Has anyone had to change insurance companies because of the costs associated with heart failure? I'm on a Medicare Advantage policy already, but I'm finding even just the copays (for cardiologists, EP, advanced heart failure specialist, specialized tests, hospital stays, medications) are more than my budget can handle. We're coming up on the window for changing, for Medicare, and I'm wondering if I shoukd take advantage.

5 Replies
  • JamesPL
    JamesPL, September 15,  2019  3:40pm EST

    Before you consider changing, I would have a discussion with your doctor to see what would be covered under a new plan. Some doctors don't accept medicare so verify that yours does.

    Jim

  • Jharad
    Jharad, September 16,  2019  12:58pm EST

    Oh, yeah, I've already checked all that. The specialists I see, in particular, are all part of this insurance network, so it would be particularly handy. And waaaaay cheaper on copays. Problem is, I'd have to get a Part D separately. And three of my meds are just so expensive. Blech.

  • dawnaclare
    dawnaclare, September 20,  2019  2:48am EST

    Yes, I have a simular problem. I do not have a secondary Insurance for my Medicare coverage. I must wait for my birthday in June to invoke the birthday rule, where I can enroll in a PPO secondary insurance without answering any medical questions. I was diagnosed with CHF and went to the hospital for about 30 hours, came in to emergency, put on Lasix due to fluid on the lungs, then the next day had a heart catherazation, echocartiogram which got my diagnosis. The only good news is that all my heart arteries are clear so I had no stent placed. But I have stenosis of the aorta severe and of the mitro valve, so I need them both replaced. Anything I have had done I have to pay the 20%, so since I live on Social Security I am apply for Medi-Cal that will be retroactive to my hospital stay Aug. 19-20.I should get some help financially. I live in California and I am 72.

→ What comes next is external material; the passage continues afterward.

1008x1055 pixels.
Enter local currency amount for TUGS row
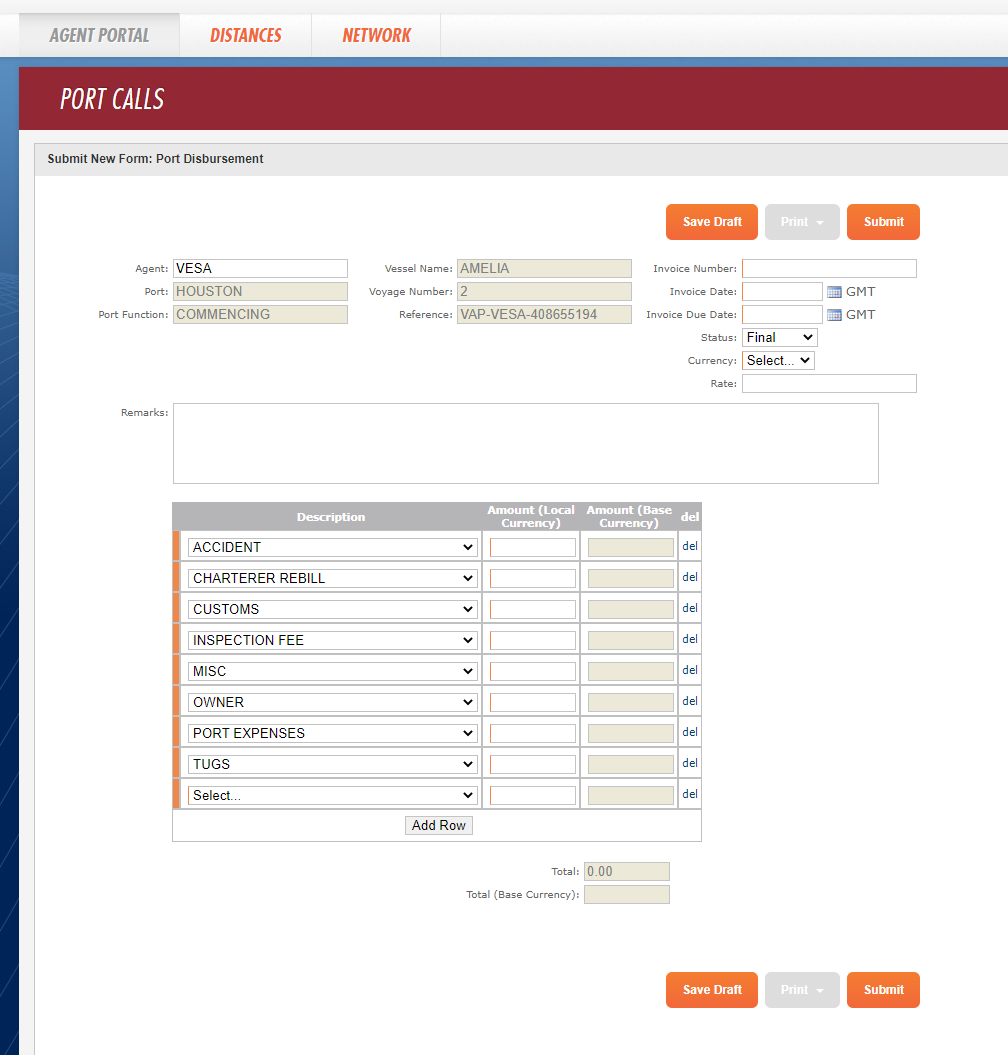tap(531, 763)

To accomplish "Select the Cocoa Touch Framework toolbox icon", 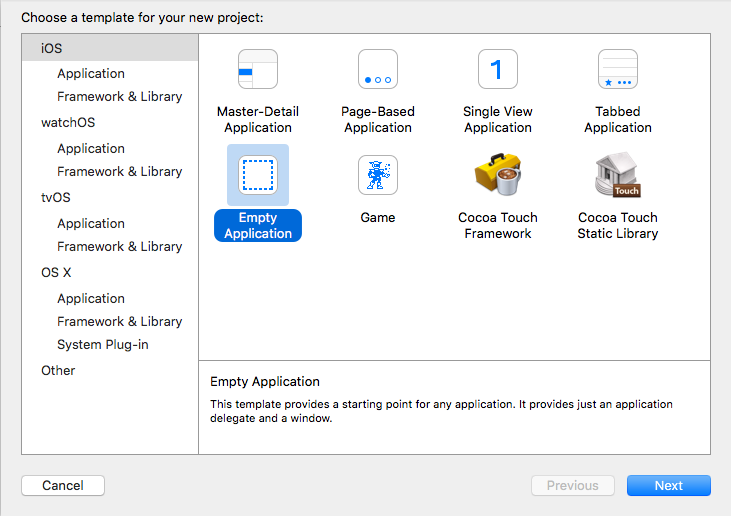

    My choices are do nothing and manage it with diet, medication, exercise and see the Dr regularly. My cardiologist wants me to go to Stanford for a consult and do the valve replacements there. They are sometimes able to replace both valves without open heart surgery, otherwise it will be open heart surgery.

  • Jharad
    Jharad, September 23,  2019  4:45pm EST

    Oooh, good luck with that, DawnaClare. Sounds like you've got a lot happening all at once.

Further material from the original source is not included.